时间:2023-05-28  来源:  作者:嬴须
王越提剑而行,心如止水,将自己的心境提升到一个武者最高的境界。
炼精化气、炼气化神、炼神返虚、虚神合道,是道家炼丹必要经历,亦是一个武者境界的划分。炼气化神与炼神返虚之间有一个瓶颈,这个瓶颈让世间武者有了高手、低手之别。跨过去就可以达到玄妙境界,成为不世高手。
这个门槛需要武者平时精神肉体上的刻苦训练,激发出身上无穷无尽的潜能和对自然大道、武学的领悟。古往今来无数武者都在这个门槛停留不前。
炼精化气是武士境界,炼气化神是武师境界,炼神返虚是宗匠境界,至于虚神合道那只是传说中的至高无上境界,只要达到这个境界就可以破碎虚空,成为不死不灭的仙人。然而这种境界自夏商有武者出现至东汉,两千年多年来没有一个人能达到。
王越与刘协此时已到走到了大道的一半路程,停了下来。
王越一动不动,卓然而立。不是他不想动,而是他不敢动。因为,距离他前方三十余丈外,有一杆巨大的银色奇异重戟倒插在那里,红色的缨毛随着夜风的吹拂而激荡,硕大的月牙刃在火把的照映下,血光流动。重戟的旁边立着一个人,一股若有若无的杀意遥遥的笼罩着他,一有异动,就会面临着雷霆般的杀招。
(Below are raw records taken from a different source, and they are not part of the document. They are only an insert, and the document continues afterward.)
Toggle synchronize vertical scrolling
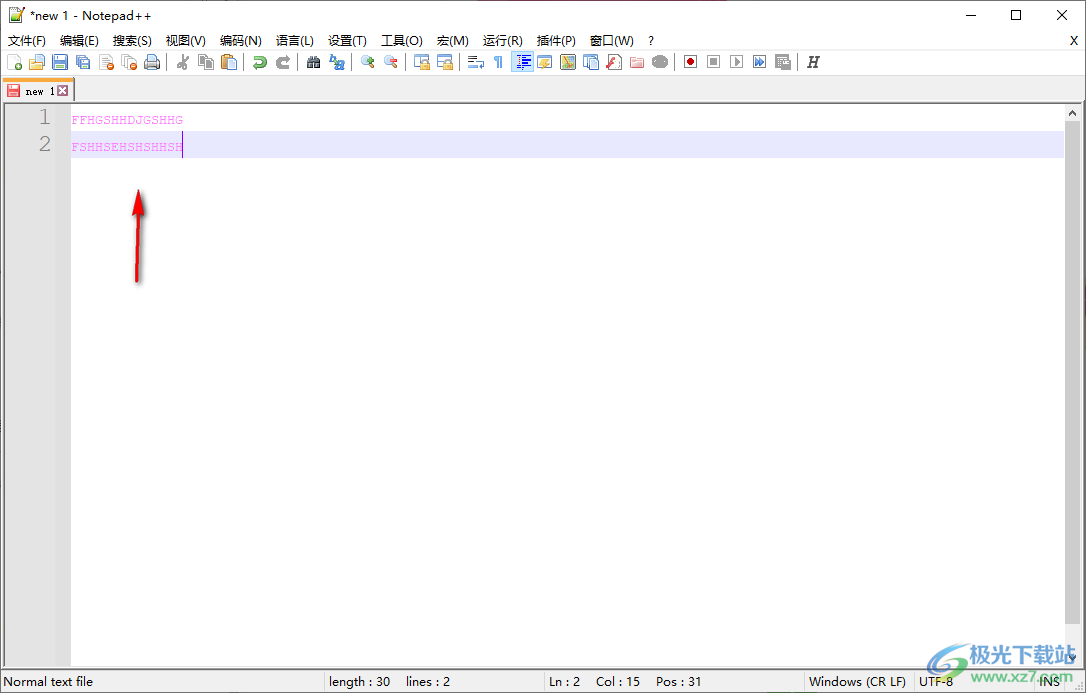point(421,61)
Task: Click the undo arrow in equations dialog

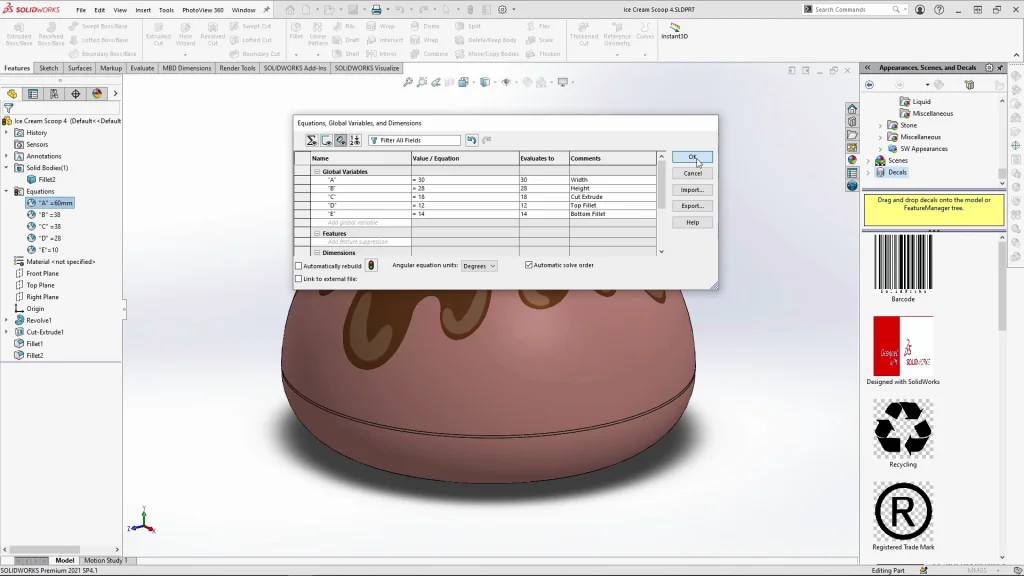Action: pyautogui.click(x=472, y=140)
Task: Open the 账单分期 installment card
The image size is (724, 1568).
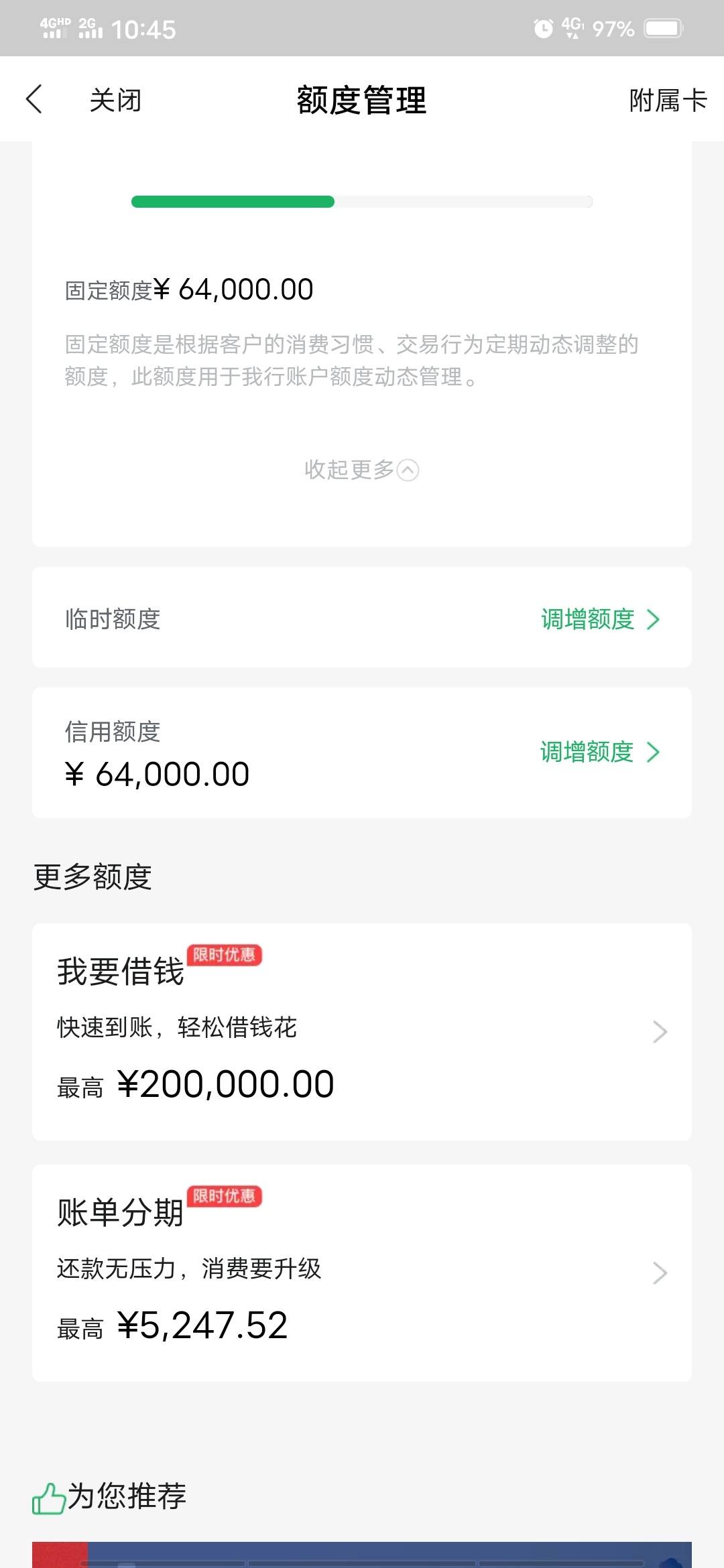Action: point(362,1273)
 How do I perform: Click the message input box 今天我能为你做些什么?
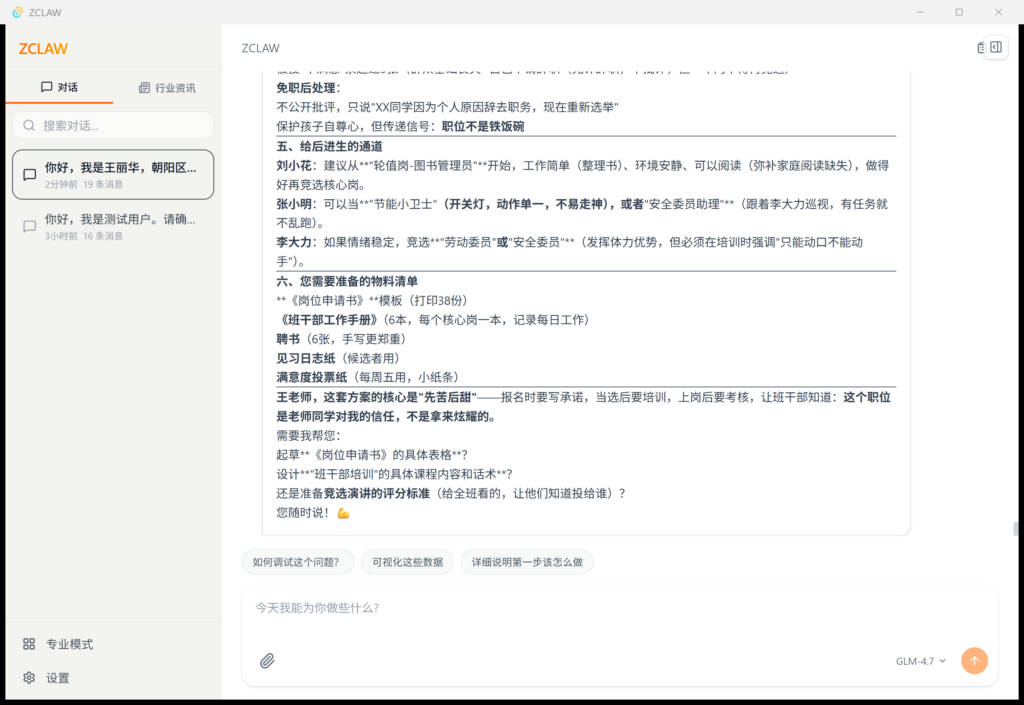(x=600, y=608)
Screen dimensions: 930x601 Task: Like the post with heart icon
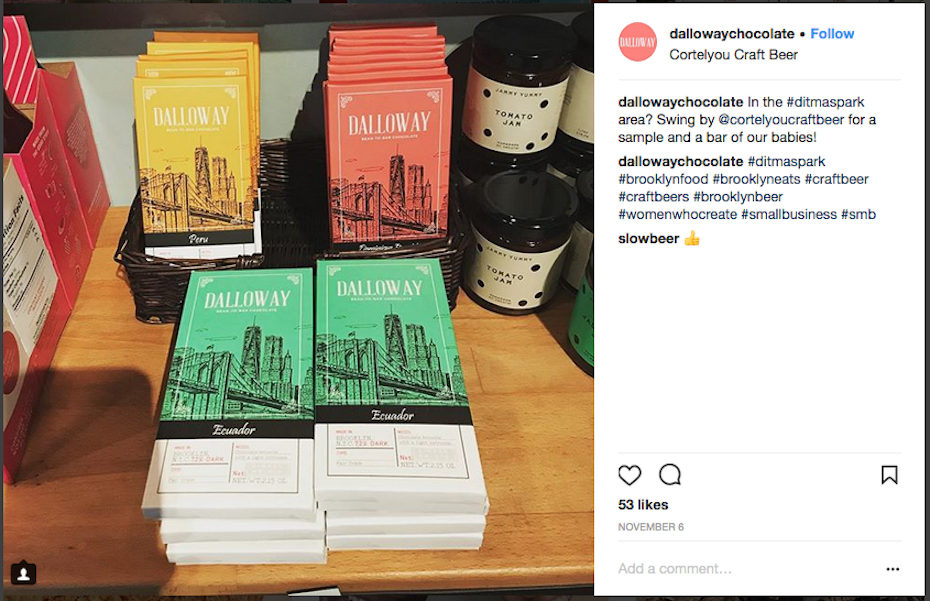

那人负手而立,一身红色绣金的长袍深衣披在身上,身形高大,雄壮伟岸,脸容英俊异常,深黑的头发被梳成颇为讲究的编髻。他随意而站,就像是一座高山,孤傲冷绝,令人仰止。不知道为什么,看见这个人,王越的心中竟然浮现了一个老者的身影,这个人的气质与那个老者极为相像。
王越不用去猜,就已经知道了挡他去路的是谁。天下间能用如此奇特的重戟,能有如此气势的只有一个人——董卓麾下的首席猛将吕布。
而王越身后的刘协,看见吕布的身影,眼中射出几分惧意。他太明白吕布的实力,天下第一高手,不是浪得虚名,方天重戟之下,有多少人饮恨当场。剑师王越虽然名头响亮,可是能挡住吕布吗?这一刻刘协心中那颗脱离董卓魔爪的希望开始动摇。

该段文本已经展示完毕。